As I suspected, those 1394 transmit map information. But the full map information is split across those 3 packets. Maybe because they're UDP and LEGO didn't want the packet to be too long not to cause problems..?

These 3 messages are sent every time the Toybox is closed by a player.

To figure out what the messages were and their structure, first I made Sarah destroy the full map with the bomb in the Toybox (the Blue Tunnel remains there though). Then I started adding elements such one track and one tile to coordinates (0,0), then the full first row, then the final row. Then the whole map.

Conclusions:

  • these 3 packets send the state of the map, split between the 3 packets
  • each tile is represented by one byte
  • last 10 bytes of the 3rd packet are not used (can be uninitialised memory)
  • tile data on 1st packet is from the [34th byte to 1393th]
  • tile data on 2nd packet is from the [ 6th byte to 1393th]
  • tile data on 3rd packet is from the [ 6th byte to 329th]
  • (1394−34) + (1394−6) + (330−6) = 3072 = 64 * 48 tiles. Checks out

PS: I had written previously that the map was 48 by 48 tiles, which is wrong.

#games #pcgaming #trains #LEGO

Tracks are represented by 0x05. Grey tiles by 0x07. Those are the only ones I checked for now.

A Blue Tunnel is a 3 by 3 square filled with 0x05.
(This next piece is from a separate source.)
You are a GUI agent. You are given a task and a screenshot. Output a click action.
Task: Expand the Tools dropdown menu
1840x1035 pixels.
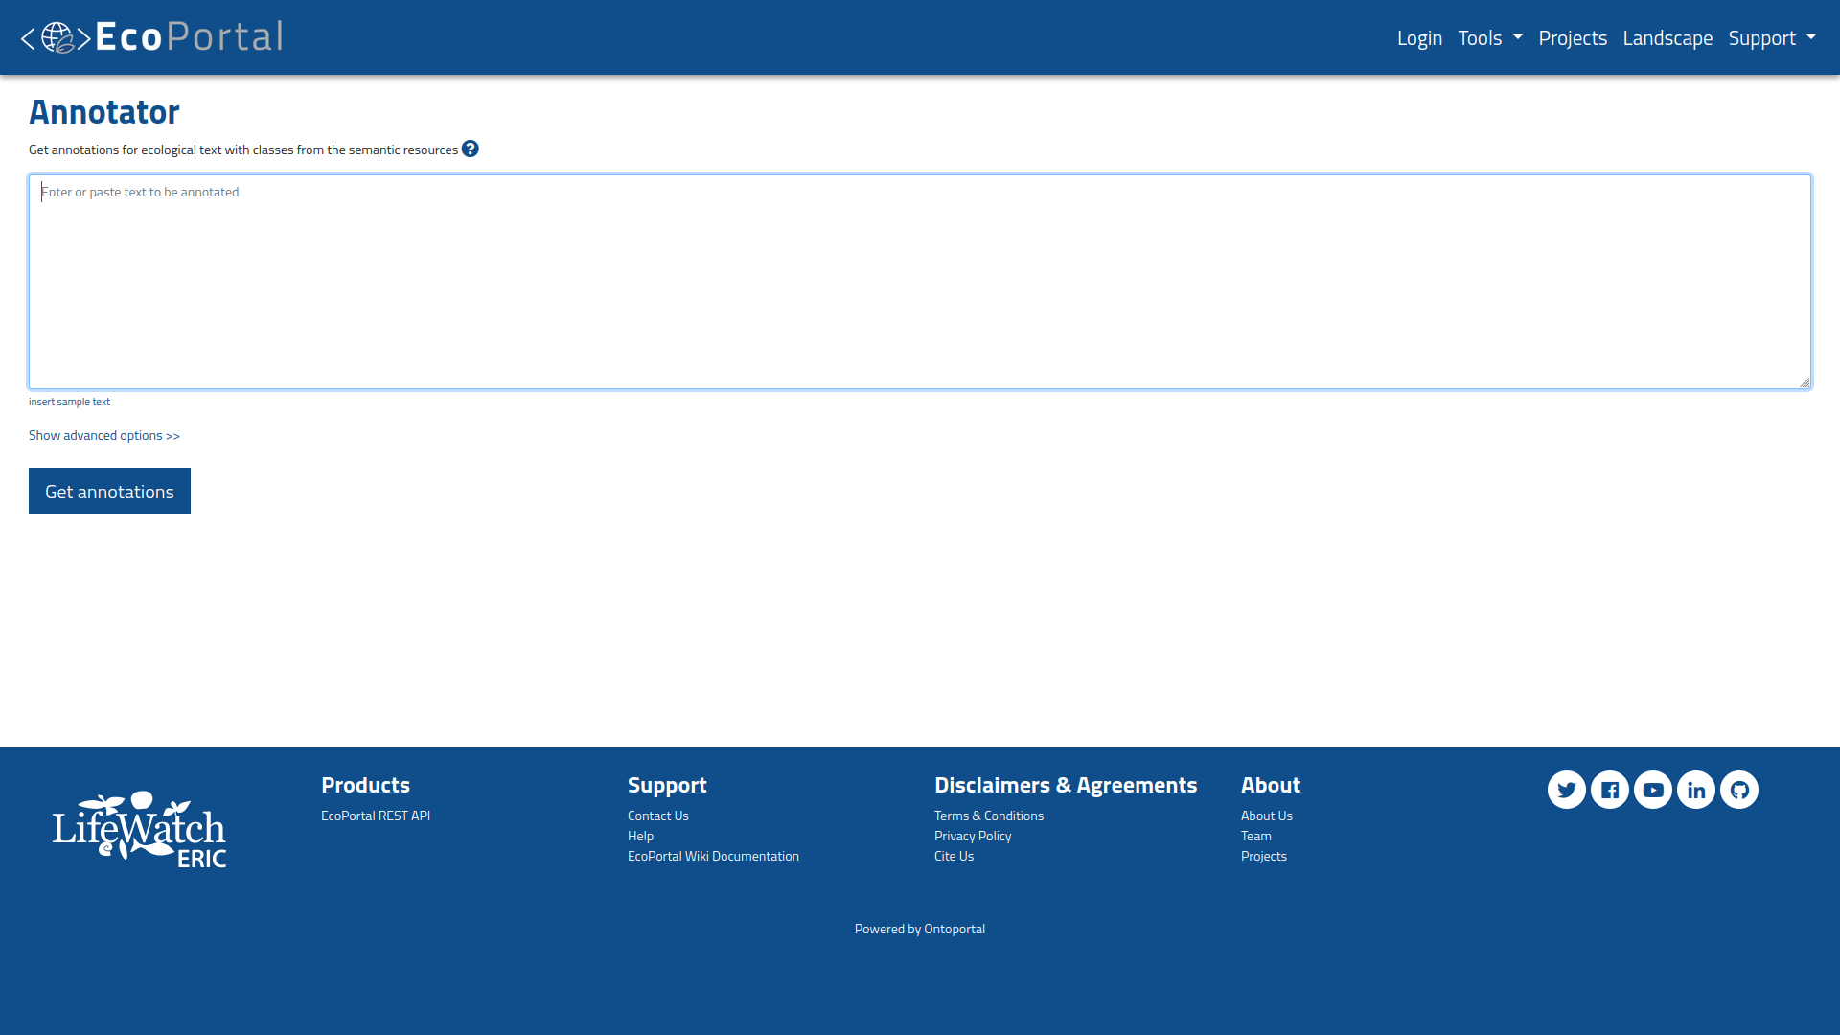1488,36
The screenshot shows what I've been able to figure out of the messages so far. I know there are some fixed bytes that seen to vary with the message number; some counters; there's the DirectPlay ID of the player who closed the Toybox; and of course the tile info.

But there are two chunks of bytes I have no idea about so far.

I really hope there are no checksums involved here  

#games #pcgaming #trains #LEGO

Just noticed that now right clicking on the Tunnel from John's side shows Sarah's map as all grey.

For a moment I thought this could mean Sarah was offline. Nope! It's a representation of Sarah's fully grey-tiled map! So it seems this view may actually show not only tracks and related buildings, but an overall view of what the other player has placed in the map!

#games #pcgaming #trains #LEGO

I'm continuing to figure out the protocol for sending trains. I'm currently pretty sure about some parts of the message, such as train direction, speed, locomotive type... Now I'm trying to understand how carriages are specified.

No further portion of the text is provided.